• **Document passage**:
The dominant civilisations listed by Professor Huntington include the Western, Latin American, African, Islamic, Sinic, Hindu, Orthodox, Buddhist and Japanese. What are the implications of this new order for Nigeria and her development?
The Nigerian Socio-Cultural System in Perspective
Contemporary Nigeria is a state of nations and nationalities. It is, therefore, a multicultural, multilingual and multi-religious society in which differing socio-political systems were dominant before the emergency of the new Nigerian-state. This social reality naturally has implications for the prevailing value system, especially within the traditional systems of governance and inter-group relations. Thus, there are social norms, which can be said to be common to all the traditional value systems of pre-colonial and pre-independence Nigeria. These include respect for elders, honesty, accountability, co-operation, industry, discipline, self-confidence and moral courage. These were found amongst the Kanuri as they were amongst the Igbos, amongst the Hausas as they were amongst the Ibibios and the Tivs. They were common amongst the Yorubas, Gwari, Nupe, Chamba, etc. Naturally, the post-colonial socio-political economy has left its impact on these traditional values and many have become frayed at the edges.
Nevertheless, the Vision 2010 Report recognised seven values as the desirable values needed to steer Nigeria into modernity and economic prosperity. According to the report, Nigeria should become a nation which is God-fearing and God-conscious, caring, sincere, honest and accountable and whose citizens have pride in their country and their heritage. However, a survey of the newspapers recently indicated that Nigerians yearned for a nation, which guaranteed freedom of choice and the Rule of Law to its citizens. In addition, Nigerians put great score on accountability, probity, transparency, equity and justice. They hold the absence of these as the most serious stumbling block to the emergence of a prosperous and progressive nation. It is a rather curious fact, however, that neither the Vision 2010 Report nor the survey of the newspapers included the values of industry and discipline, which all the traditional systems seem to revere.
It had been claimed that the protestant (puritan) ethic of thrift and industry on the one hand and the Confucian ethic of patience and dogged industry on the other hand, propelled the Western civilisation and the Chinese cultures respectively, to their present positions in the world system since they were particularly effective in the build-up of prosperous economic systems. So, the question arises: how do we construct a viable, potent and resilient system of values, which can catalyse the renewal of our society at the same time as it facilitates the resurrection of a new culture or civilisation, which can reconcile and integrate the traditional value systems with the demands of modernity in an environment of social stability and harmony?

• **Recorded information**:
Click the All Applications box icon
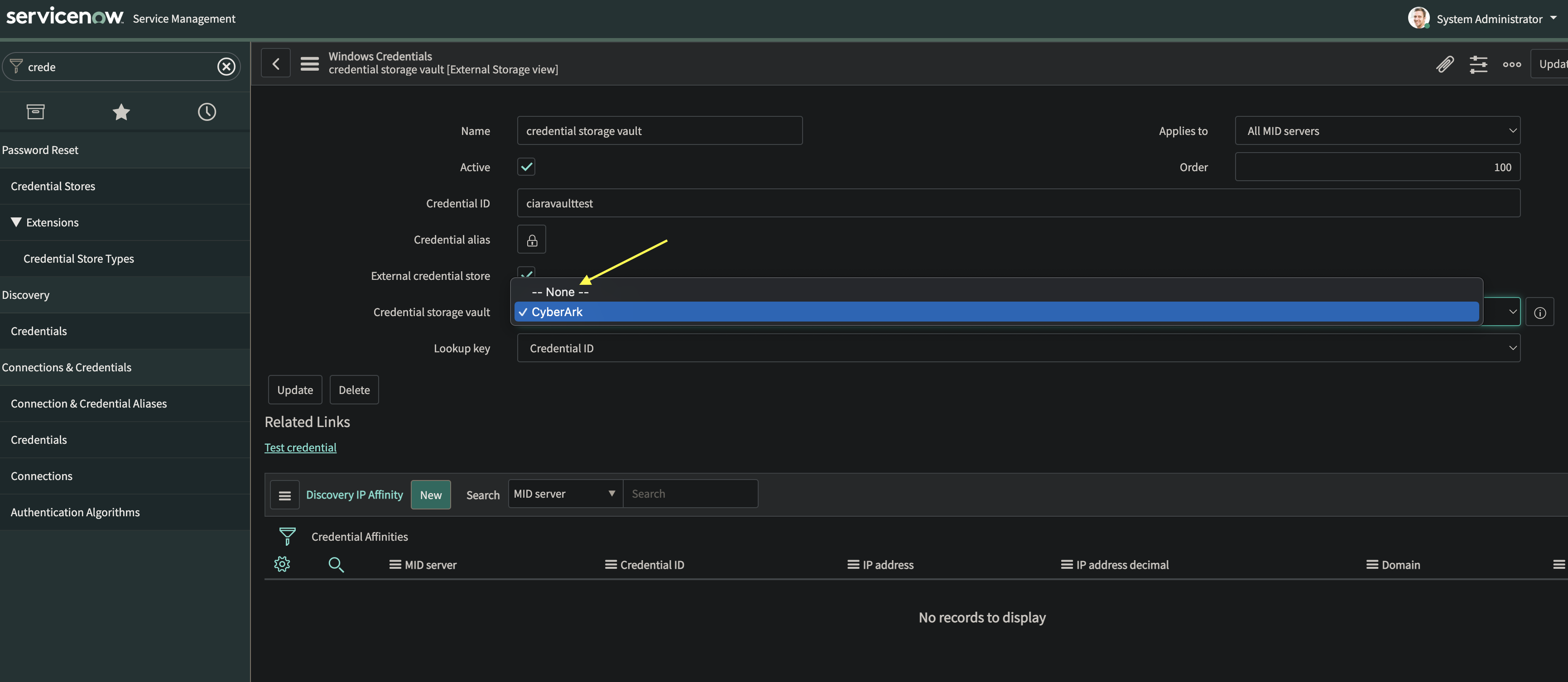1568x682 pixels. (36, 111)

• **Exercise aim**:
Carry on the essay about Nigeria's values and the demands of modernity, picking up right after its closing question on building a viable system of values.

• **Reply to the exercise**:
As we have noted, Nigeria is a plural society with diverse cultures. But the value systems embodied in these cultures are not irreconcilable. On the other hand no common national endeavour can be pursued within a plural framework unless there is an overarching unity of purpose and interests. A system of value anchored on a broad framework of a shared vision and common dreams is, therefore, vital. It is the integrating thread that must hold together all the otherwise disparate parts of the national polity. In the Nigerian situation, given the fact of pluralism and diversity, such a vision must be powerful enough to draw together and unite while assuring each component part of their self-determination and a reasonable level of autonomy. In a diverse and plural society, devolution, decentralisation and the assurance of freedom of choice are essential ingredients in the development of a common national ethos as the example of Switzerland continues to each us.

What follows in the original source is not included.